Philosophers have had a longstanding problem with rhetoric. The standard view of the quarrel is well-known: philosophy is a truth-directed activity concerned with reasoned argument, while rhetoric is uninterested in truth and concerned merely with persuasion. This view is often traced to Plato, but it is too crude. As Plato himself recognised, philosophers need to present their ideas in persuasive form if they are to gain acceptance, and there are uses of rhetoric that can further our commitment to truth rather than frustrate it. The power of an effective speaker to captivate an audience is apt to arouse our suspicion in democratic politics, yet we should also acknowledge that the practice of rhetoric can serve a civic purpose. The real question here is what distinguishes good rhetoric from bad rhetoric.
Plato was deeply interested in this question. Although a concern for truth pervades his thought, this is not the main or the most important problem he has with rhetoric in his dialogues. To understand Plato’s critique, we need to read it against the backdrop of a deep mistrust of persuasive speaking that he shared with his contemporaries following Athens’ loss of the Peloponnesian War against Sparta in the late fifth century BCE. Apart from the huge death toll and casualties suffered by the city, the loss had a monumental impact on the Athenian psyche. In the Laws, usually regarded as Plato’s last work, he has his Athenian Visitor state that ‘[E]very Greek takes it for granted that my city loves talk and does a great deal of it, whereas Sparta is a city of few words, and Crete practices cunning more than talk.’
No doubt there were many factors that contributed to Athens’ loss of the war, but if there is one thing we can point to above all, it is the fact that the Athenian people themselves were persuaded by charismatic statesmen and generals of the period to undertake a series of disastrous military campaigns.
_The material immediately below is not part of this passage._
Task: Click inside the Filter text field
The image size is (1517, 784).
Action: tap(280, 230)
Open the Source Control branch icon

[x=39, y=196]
As many writers – historians, tragedians and comedians alike – would lament during and after the war, it was in large part the Athenians’ ‘love of talk’ that led to their defeat.
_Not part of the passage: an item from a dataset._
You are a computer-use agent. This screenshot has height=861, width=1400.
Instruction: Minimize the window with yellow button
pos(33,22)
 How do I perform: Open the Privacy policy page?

Athens’ downfall provides us with a cautionary tale in our own era. While it would be wrong to reject a persuasive speech simply because the speaker fails to belong to our preferred political party, it would be equally wrong to think that we should accept every speech that strikes us as persuasive. Adolf Hitler’s Nuremberg Rallies of the 1920s and ’30s were highly effective propaganda tools in consolidating power for the Nazi Party and influencing the views of the German people, but the wider effects of his ability to fabricate a redeemed Germany were devastating for the country. The principle here is simple: good rhetoric is not reducible to persuasive rhetoric. Persuasion might often be the goal of the rhetorician, but if rhetoric is to serve some civic good, it must serve the people on whom it operates. Plato was the first to observe that persuasion cannot in fact be the proper end of rhetoric, since it is an open question how it serves the interests of an audience to have their views influenced by a persuasive speech.
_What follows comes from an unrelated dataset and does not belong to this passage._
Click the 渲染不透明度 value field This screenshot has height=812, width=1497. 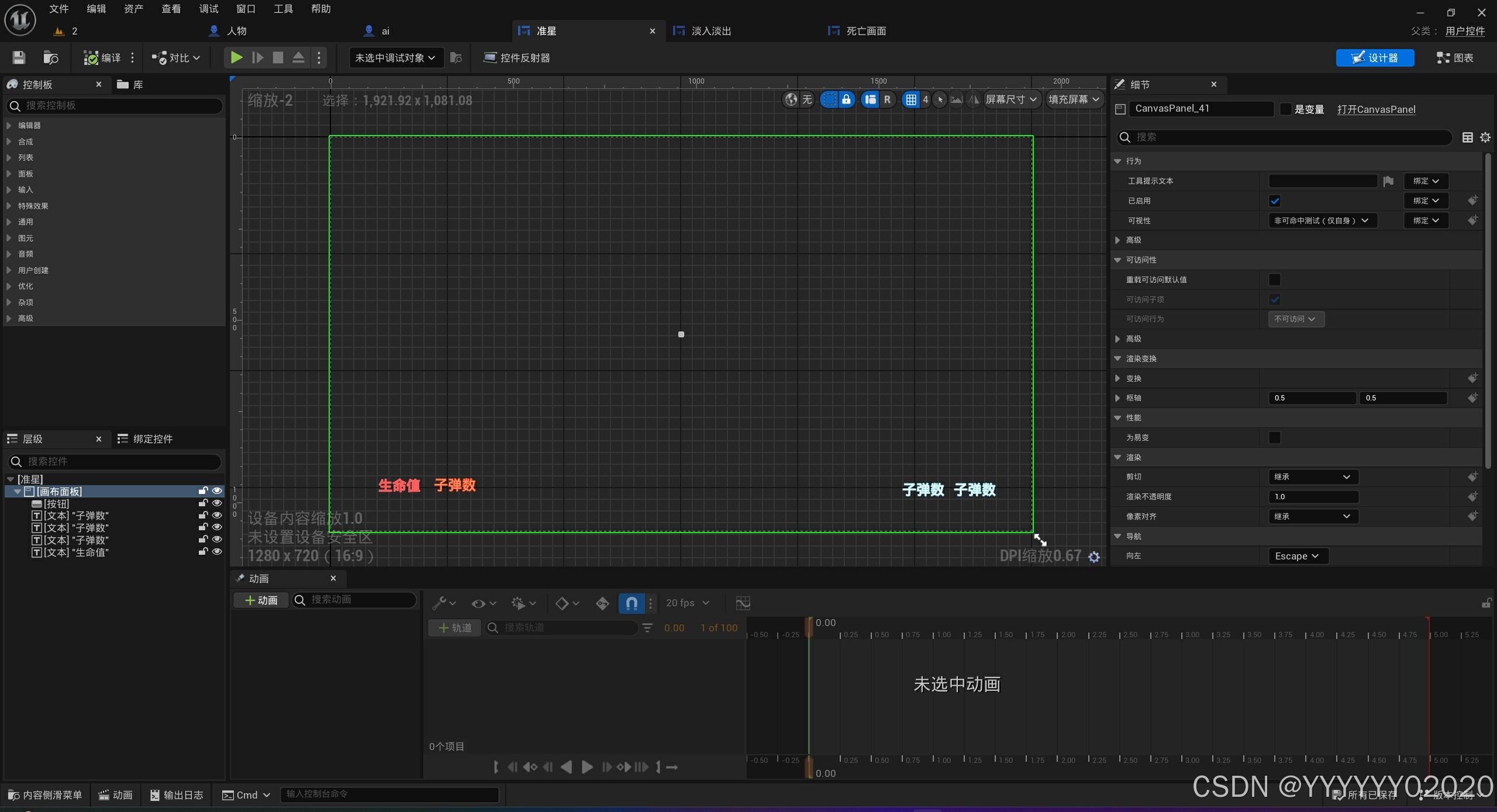point(1313,496)
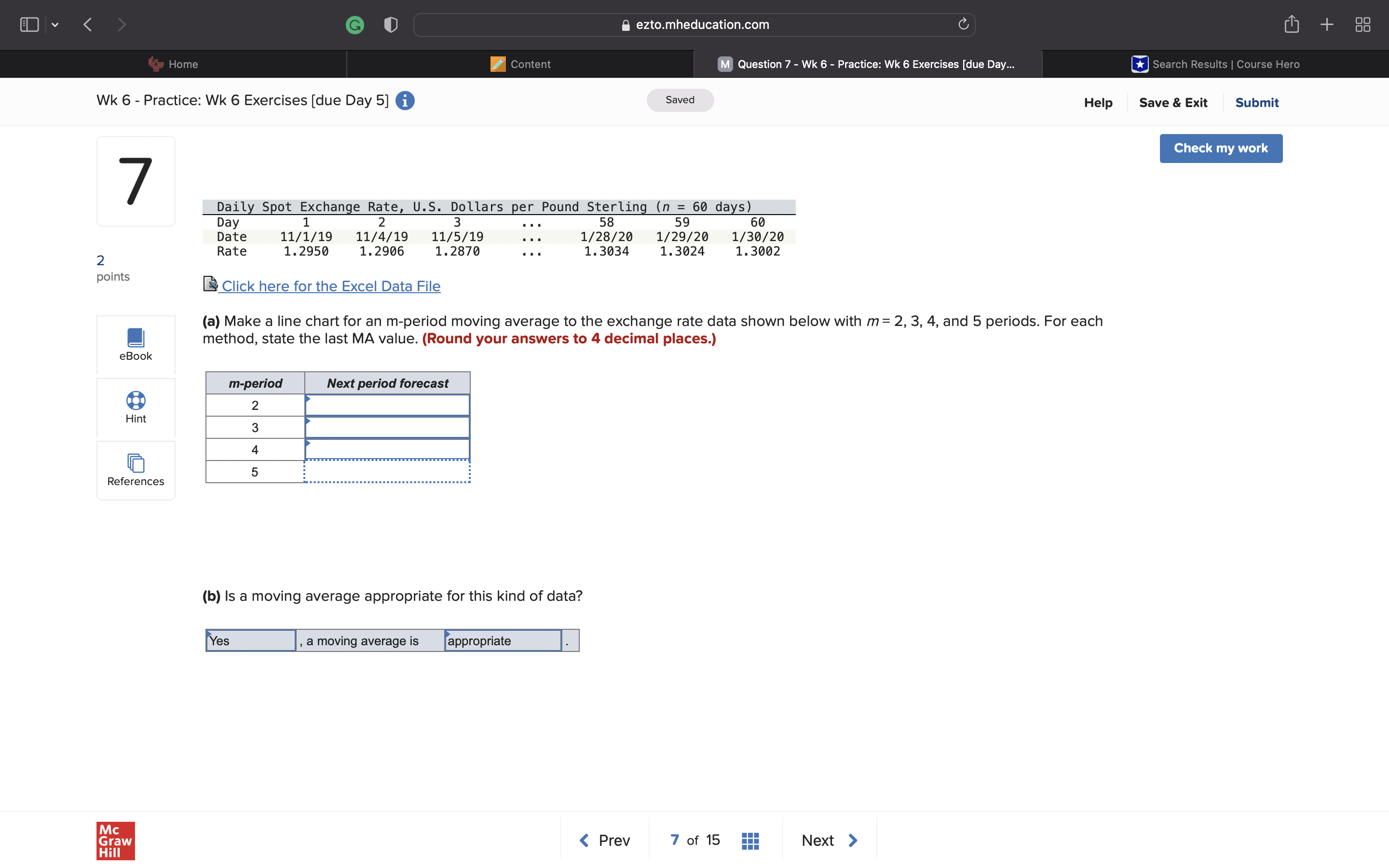Toggle the Safari sidebar
Screen dimensions: 1389x868
pos(29,24)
In his Gorgias and the Phaedrus, Plato therefore takes a different approach to the value of rhetoric. Together, these two works put forward a comprehensive theory of when and how a persuasive speech qualifies as good rhetoric. The Gorgias is best interpreted as a critique of the conventional practice of rhetoric. In this dialogue, Socrates argues that the chief purpose of conventional rhetoric is not (properly speaking) persuasion, but flattery. His point is that the practice of persuasive speaking typically achieves its effects by satisfying the pleasures and desires of an audience.